> [Work task]: The job is to find each line of the records below that includes the word "computer" and copy it.

....

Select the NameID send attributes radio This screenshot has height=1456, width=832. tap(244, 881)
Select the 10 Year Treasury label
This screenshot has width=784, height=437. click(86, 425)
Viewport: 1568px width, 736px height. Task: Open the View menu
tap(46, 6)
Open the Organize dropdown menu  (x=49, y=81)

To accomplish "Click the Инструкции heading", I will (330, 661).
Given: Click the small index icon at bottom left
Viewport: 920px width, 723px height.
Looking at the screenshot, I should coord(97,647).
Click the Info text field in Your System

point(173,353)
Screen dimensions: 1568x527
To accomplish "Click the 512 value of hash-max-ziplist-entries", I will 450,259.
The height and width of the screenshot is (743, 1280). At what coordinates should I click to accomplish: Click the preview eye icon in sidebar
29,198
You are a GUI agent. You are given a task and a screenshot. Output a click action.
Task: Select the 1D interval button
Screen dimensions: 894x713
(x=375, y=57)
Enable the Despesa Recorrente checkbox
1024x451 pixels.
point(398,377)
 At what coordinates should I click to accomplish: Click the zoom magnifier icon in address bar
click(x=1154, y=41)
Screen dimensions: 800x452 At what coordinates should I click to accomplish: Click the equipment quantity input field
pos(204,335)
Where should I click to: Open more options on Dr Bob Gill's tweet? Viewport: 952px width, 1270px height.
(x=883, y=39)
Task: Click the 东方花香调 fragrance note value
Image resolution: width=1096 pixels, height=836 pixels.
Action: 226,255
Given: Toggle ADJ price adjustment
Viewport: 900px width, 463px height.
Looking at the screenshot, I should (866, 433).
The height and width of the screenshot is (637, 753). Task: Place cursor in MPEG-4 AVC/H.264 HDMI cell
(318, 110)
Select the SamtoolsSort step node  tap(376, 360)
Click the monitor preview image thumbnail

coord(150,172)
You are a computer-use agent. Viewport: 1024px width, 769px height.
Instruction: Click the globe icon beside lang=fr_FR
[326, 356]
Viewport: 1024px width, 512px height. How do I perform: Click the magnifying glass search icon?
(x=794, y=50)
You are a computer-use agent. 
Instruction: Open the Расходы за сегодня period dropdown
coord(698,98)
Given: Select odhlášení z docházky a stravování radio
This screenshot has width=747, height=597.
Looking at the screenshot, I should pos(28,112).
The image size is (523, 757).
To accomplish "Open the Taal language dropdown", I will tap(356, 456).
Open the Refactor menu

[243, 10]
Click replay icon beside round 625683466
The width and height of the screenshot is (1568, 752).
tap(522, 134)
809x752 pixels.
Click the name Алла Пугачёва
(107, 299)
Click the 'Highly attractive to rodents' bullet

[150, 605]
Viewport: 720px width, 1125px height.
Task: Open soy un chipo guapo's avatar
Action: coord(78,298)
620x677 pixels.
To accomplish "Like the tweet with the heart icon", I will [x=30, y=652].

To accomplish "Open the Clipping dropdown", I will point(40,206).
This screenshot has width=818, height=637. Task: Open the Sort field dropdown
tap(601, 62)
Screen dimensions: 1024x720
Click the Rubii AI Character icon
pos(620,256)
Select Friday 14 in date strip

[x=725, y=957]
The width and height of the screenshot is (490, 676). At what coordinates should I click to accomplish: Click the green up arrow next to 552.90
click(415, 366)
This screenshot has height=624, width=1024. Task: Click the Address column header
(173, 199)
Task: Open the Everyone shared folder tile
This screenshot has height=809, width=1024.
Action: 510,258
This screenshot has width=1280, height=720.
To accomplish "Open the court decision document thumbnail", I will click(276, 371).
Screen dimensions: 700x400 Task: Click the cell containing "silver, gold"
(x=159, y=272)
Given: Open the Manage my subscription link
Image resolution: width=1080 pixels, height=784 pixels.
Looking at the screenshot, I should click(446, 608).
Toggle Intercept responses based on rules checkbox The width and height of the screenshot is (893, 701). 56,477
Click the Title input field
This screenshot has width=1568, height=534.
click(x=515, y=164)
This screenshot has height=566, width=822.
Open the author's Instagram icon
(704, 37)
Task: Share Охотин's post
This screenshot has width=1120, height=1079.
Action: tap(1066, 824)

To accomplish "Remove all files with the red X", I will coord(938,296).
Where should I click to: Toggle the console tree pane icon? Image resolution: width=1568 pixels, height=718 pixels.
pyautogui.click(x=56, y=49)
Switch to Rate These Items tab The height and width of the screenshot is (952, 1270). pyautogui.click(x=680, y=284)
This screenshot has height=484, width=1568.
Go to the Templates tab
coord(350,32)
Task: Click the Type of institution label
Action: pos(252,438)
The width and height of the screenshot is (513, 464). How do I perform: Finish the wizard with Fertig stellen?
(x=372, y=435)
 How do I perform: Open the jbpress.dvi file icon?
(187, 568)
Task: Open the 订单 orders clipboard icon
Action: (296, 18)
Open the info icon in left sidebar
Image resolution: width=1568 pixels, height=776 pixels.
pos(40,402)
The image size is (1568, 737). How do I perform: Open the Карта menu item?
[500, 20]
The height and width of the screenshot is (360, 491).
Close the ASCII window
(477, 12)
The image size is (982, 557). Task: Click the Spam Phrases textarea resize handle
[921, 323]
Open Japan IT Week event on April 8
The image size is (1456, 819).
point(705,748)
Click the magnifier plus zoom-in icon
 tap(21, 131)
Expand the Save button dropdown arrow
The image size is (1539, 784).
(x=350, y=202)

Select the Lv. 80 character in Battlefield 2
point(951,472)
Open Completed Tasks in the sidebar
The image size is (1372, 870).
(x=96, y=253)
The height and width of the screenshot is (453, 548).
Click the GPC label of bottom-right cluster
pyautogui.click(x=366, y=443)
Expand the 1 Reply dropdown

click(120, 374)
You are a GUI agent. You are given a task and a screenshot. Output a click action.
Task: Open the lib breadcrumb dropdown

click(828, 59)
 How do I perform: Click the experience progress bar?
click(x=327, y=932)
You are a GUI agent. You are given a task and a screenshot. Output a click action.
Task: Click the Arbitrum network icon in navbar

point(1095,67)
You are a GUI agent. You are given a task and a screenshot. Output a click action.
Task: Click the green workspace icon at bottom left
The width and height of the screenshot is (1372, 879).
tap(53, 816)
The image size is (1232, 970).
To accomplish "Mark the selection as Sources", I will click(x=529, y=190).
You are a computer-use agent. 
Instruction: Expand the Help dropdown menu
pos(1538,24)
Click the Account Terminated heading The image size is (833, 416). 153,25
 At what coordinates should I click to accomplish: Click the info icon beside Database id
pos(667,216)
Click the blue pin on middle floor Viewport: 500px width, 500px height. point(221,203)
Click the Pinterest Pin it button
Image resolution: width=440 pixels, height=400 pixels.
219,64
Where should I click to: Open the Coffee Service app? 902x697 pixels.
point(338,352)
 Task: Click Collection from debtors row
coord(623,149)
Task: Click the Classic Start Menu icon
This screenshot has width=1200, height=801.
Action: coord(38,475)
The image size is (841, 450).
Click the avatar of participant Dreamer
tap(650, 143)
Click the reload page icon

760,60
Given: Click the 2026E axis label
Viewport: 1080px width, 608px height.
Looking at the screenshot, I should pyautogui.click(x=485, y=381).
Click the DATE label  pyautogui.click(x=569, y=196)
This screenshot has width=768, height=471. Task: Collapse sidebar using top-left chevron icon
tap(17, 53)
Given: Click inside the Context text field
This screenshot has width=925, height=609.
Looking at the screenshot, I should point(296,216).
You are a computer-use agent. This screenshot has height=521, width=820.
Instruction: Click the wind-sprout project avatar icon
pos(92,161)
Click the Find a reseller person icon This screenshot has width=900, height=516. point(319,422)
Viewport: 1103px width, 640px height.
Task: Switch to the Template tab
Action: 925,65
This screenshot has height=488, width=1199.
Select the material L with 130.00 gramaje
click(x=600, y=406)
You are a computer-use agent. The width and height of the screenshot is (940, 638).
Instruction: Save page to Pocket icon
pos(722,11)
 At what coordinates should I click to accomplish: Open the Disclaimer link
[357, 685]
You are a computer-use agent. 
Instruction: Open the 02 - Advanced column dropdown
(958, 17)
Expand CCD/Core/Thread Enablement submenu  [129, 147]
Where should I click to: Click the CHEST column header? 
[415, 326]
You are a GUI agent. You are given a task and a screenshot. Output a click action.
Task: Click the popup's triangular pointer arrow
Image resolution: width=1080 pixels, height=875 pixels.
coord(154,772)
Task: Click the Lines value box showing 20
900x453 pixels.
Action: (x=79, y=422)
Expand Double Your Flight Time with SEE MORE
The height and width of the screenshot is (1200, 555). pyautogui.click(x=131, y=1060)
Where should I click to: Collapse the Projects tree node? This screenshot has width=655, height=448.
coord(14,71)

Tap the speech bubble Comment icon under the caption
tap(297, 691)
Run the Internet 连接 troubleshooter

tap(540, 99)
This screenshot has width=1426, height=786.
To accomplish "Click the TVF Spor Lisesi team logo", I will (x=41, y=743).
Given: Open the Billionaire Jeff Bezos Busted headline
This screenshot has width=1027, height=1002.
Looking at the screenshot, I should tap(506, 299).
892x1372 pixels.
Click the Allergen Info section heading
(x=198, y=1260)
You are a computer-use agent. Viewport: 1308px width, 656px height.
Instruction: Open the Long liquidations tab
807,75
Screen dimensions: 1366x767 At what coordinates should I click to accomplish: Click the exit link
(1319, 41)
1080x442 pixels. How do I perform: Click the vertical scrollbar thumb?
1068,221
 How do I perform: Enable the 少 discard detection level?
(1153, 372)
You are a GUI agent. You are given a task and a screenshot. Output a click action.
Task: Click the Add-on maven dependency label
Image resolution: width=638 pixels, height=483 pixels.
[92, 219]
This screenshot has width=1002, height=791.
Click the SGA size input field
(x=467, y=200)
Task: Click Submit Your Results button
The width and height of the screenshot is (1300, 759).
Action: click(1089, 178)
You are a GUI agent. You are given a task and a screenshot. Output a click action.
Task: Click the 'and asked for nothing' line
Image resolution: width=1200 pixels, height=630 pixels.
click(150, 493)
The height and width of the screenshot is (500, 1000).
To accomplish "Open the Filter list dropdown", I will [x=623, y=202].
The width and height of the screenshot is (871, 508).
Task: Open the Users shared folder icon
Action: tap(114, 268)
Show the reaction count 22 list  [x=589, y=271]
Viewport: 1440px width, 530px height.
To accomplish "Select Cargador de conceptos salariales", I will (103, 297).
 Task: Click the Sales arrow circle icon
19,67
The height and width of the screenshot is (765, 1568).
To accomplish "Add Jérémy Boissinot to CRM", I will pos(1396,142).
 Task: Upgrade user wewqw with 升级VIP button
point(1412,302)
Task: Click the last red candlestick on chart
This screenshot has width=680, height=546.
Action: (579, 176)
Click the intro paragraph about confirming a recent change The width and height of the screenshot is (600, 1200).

....

> [Task solution]:
You are a computer-use agent. Viewport: 1024px width, 769px height.
You are a computer-use agent. 
You are a computer-use agent. 
You are a computer-use agent. This screenshot has height=521, width=820.
You are a computer-use agent. The width and height of the screenshot is (940, 638).
You are a computer-use agent. 
You are a computer-use agent. Viewport: 1308px width, 656px height.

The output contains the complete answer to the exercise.